When initially presented with the idea of being personally involved in sex-change surgery, I was too shocked to say anything immediately. I guess that proves I’m out of touch, since it happens enough to be fairly well-documented in the medical literature, and since none of the other members of my team (and I will state that I am not working on the west coast) seemed at all surprised or disturbed. Perhaps their statements implied the attitude that “I would never do that, myself,” but no judgment was implied concerning the individual’s choice, or their own decision to participate in that choice.

It has been suggested to me that a Christian in this situation is free to exercise God-given skills, without being responsible for the larger ethical scenario, rather as a painter might take a contract to paint a night-club, without being morally responsible for the use the owner then made of the building he had helped to put in working order. For one thing, I’m not completely sure the painter could do that.

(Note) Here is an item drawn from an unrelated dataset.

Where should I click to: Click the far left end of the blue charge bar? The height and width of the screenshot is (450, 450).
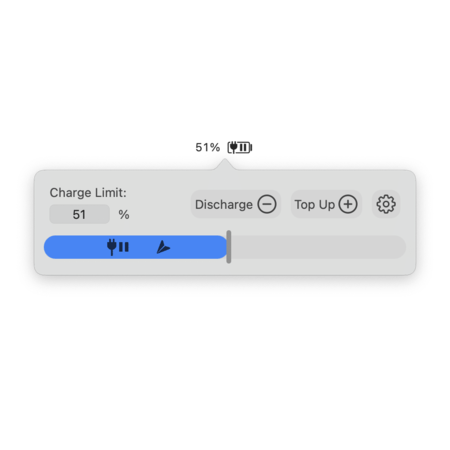coord(49,247)
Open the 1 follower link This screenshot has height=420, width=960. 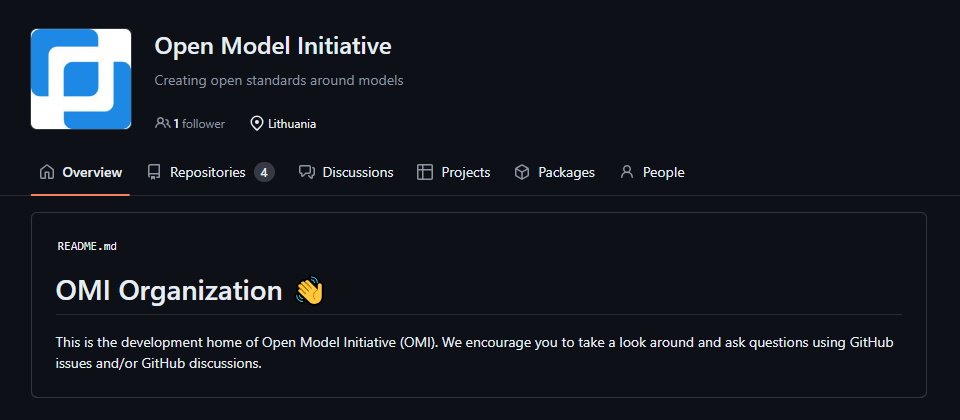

For another thing, I see two distinct actions there: the painter painting a neutral building, and the owner then making use of it for sinful purposes. To me, there’s more of a separation there than if I personally perform the [surgical] actions which enable another person to flagrantly violate God’s law.

(I should also state parenthetically that I am discussing the case of a sex-change operation undertaken for psychological reasons, not the far rarer case of a child being born either as hermaphrodite, or with ambiguous genitalia. That’s a different matter.)

It was also suggested to me that in my brief interaction with plastic surgery, I’ve already been involved in surgeries which I would consider wrong to seek for myself, ranging from liposuction to breast augmentation or face lifts. (I wouldn’t include breast reduction in there, because I recognize that there are often real medical considerations leading to this kind of procedure.) But the others don’t address any genuine medical need; they didn’t add to the patient’s physical health, and one could argue that no operation performed on the body can truly contribute to spiritual health, either. These patients were indeed rebelling against God’s design of their body. Nevertheless, they limited their rebellion to seeking to become more feminine (or masculine), rather than less feminine (or masculine). Perhaps I’m being inconsistent. Perhaps I should refuse to participate in any purely cosmetic procedure. Nevertheless, there seems to me to be a significant difference in degree, if not in kind, between trying to augment natural, God-given features, and trying to destroy or completely replace them.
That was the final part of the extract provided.